[Interface element entries]

━━━━━━

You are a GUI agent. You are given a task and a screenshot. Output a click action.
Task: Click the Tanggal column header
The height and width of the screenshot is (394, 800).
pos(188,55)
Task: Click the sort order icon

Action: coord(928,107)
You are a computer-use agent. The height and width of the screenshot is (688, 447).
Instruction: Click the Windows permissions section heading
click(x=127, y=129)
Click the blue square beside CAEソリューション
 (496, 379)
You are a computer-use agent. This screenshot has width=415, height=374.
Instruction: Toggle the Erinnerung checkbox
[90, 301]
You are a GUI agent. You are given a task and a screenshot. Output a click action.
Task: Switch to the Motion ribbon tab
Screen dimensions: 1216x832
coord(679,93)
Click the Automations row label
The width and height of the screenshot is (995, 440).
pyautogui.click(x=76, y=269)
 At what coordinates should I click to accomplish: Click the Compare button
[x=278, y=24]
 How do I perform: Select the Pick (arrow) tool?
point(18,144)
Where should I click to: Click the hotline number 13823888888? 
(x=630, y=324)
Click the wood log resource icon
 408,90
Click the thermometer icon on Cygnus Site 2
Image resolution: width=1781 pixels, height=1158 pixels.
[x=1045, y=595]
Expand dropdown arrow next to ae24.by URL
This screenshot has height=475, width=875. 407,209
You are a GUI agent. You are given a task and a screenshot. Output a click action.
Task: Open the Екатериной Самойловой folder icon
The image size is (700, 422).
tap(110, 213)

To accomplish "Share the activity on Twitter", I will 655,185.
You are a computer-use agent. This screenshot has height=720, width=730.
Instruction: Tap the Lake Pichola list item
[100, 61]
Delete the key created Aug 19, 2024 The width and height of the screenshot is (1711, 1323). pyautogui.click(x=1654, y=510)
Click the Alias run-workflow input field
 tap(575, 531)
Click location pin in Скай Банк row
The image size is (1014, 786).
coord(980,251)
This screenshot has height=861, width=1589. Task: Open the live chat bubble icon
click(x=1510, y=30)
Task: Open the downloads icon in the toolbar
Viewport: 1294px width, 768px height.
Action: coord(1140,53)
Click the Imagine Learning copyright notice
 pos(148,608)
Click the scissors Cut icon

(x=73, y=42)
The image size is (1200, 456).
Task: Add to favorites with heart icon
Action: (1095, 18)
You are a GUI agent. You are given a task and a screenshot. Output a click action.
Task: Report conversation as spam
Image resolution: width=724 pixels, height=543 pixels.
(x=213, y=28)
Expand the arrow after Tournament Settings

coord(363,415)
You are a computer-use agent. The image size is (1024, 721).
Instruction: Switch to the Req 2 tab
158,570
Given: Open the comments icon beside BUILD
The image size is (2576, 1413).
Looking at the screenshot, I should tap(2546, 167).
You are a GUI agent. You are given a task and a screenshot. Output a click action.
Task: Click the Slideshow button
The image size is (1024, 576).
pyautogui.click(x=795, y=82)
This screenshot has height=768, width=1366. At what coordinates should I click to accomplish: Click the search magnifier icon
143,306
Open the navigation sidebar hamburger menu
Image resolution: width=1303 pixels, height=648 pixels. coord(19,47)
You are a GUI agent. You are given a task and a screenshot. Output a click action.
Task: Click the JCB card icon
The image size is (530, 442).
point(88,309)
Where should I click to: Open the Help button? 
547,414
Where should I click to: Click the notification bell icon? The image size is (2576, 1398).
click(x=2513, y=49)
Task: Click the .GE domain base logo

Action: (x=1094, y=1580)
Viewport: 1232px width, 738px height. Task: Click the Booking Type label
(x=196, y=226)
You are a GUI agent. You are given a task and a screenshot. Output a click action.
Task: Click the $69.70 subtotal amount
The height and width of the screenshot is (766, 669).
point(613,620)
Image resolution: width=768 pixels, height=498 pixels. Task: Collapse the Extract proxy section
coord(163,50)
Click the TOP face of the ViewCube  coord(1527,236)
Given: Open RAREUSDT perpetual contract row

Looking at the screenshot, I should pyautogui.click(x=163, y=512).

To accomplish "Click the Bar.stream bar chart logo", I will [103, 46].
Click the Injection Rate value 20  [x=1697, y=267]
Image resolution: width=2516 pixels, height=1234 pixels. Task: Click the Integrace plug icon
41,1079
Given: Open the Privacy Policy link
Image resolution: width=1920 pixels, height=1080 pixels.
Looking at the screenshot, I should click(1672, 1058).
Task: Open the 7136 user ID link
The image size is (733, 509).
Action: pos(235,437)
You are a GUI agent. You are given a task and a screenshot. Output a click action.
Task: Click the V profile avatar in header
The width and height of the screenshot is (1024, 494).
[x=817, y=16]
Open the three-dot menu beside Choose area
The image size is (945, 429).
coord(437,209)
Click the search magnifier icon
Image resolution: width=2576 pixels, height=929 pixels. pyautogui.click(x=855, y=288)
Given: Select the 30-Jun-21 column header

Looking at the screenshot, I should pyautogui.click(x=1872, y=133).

━━━━━━

[Short task] Please put each line from the start of the entries through the line containing "Action: (1095, 18)", inclusive, into a JSON list of strings with one string per line. Skip blank lines.

[Solution]
[
  "You are a GUI agent. You are given a task and a screenshot. Output a click action.",
  "Task: Click the Tanggal column header",
  "The height and width of the screenshot is (394, 800).",
  "pos(188,55)",
  "Task: Click the sort order icon",
  "Action: coord(928,107)",
  "You are a computer-use agent. The height and width of the screenshot is (688, 447).",
  "Instruction: Click the Windows permissions section heading",
  "click(x=127, y=129)",
  "Click the blue square beside CAEソリューション",
  " (496, 379)",
  "You are a computer-use agent. This screenshot has width=415, height=374.",
  "Instruction: Toggle the Erinnerung checkbox",
  "[90, 301]",
  "You are a GUI agent. You are given a task and a screenshot. Output a click action.",
  "Task: Switch to the Motion ribbon tab",
  "Screen dimensions: 1216x832",
  "coord(679,93)",
  "Click the Automations row label",
  "The width and height of the screenshot is (995, 440).",
  "pyautogui.click(x=76, y=269)",
  " At what coordinates should I click to accomplish: Click the Compare button",
  "[x=278, y=24]",
  " How do I perform: Select the Pick (arrow) tool?",
  "point(18,144)",
  "Where should I click to: Click the hotline number 13823888888? ",
  "(x=630, y=324)",
  "Click the wood log resource icon",
  " 408,90",
  "Click the thermometer icon on Cygnus Site 2",
  "Image resolution: width=1781 pixels, height=1158 pixels.",
  "[x=1045, y=595]",
  "Expand dropdown arrow next to ae24.by URL",
  "This screenshot has height=475, width=875. 407,209",
  "You are a GUI agent. You are given a task and a screenshot. Output a click action.",
  "Task: Open the Екатериной Самойловой folder icon",
  "The image size is (700, 422).",
  "tap(110, 213)",
  "To accomplish \"Share the activity on Twitter\", I will 655,185.",
  "You are a computer-use agent. This screenshot has height=720, width=730.",
  "Instruction: Tap the Lake Pichola list item",
  "[100, 61]",
  "Delete the key created Aug 19, 2024 The width and height of the screenshot is (1711, 1323). pyautogui.click(x=1654, y=510)",
  "Click the Alias run-workflow input field",
  " tap(575, 531)",
  "Click location pin in Скай Банк row",
  "The image size is (1014, 786).",
  "coord(980,251)",
  "This screenshot has height=861, width=1589. Task: Open the live chat bubble icon",
  "click(x=1510, y=30)",
  "Task: Open the downloads icon in the toolbar",
  "Viewport: 1294px width, 768px height.",
  "Action: coord(1140,53)",
  "Click the Imagine Learning copyright notice",
  " pos(148,608)",
  "Click the scissors Cut icon",
  "(x=73, y=42)",
  "The image size is (1200, 456).",
  "Task: Add to favorites with heart icon",
  "Action: (1095, 18)"
]